## WHAT THE TASK ASKS:
Could you retype every entry below exactly as written?

## RECORDS FOR PROCESSING:
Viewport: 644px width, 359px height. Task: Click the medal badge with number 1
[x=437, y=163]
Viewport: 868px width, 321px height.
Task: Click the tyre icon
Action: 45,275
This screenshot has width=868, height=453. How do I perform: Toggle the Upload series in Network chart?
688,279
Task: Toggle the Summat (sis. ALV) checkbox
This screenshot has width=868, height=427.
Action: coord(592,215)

## OUTPUT OF THE TASK:
Viewport: 644px width, 359px height. Task: Click the medal badge with number 1
[x=437, y=163]
Viewport: 868px width, 321px height.
Task: Click the tyre icon
Action: 45,275
This screenshot has width=868, height=453. How do I perform: Toggle the Upload series in Network chart?
688,279
Task: Toggle the Summat (sis. ALV) checkbox
This screenshot has width=868, height=427.
Action: coord(592,215)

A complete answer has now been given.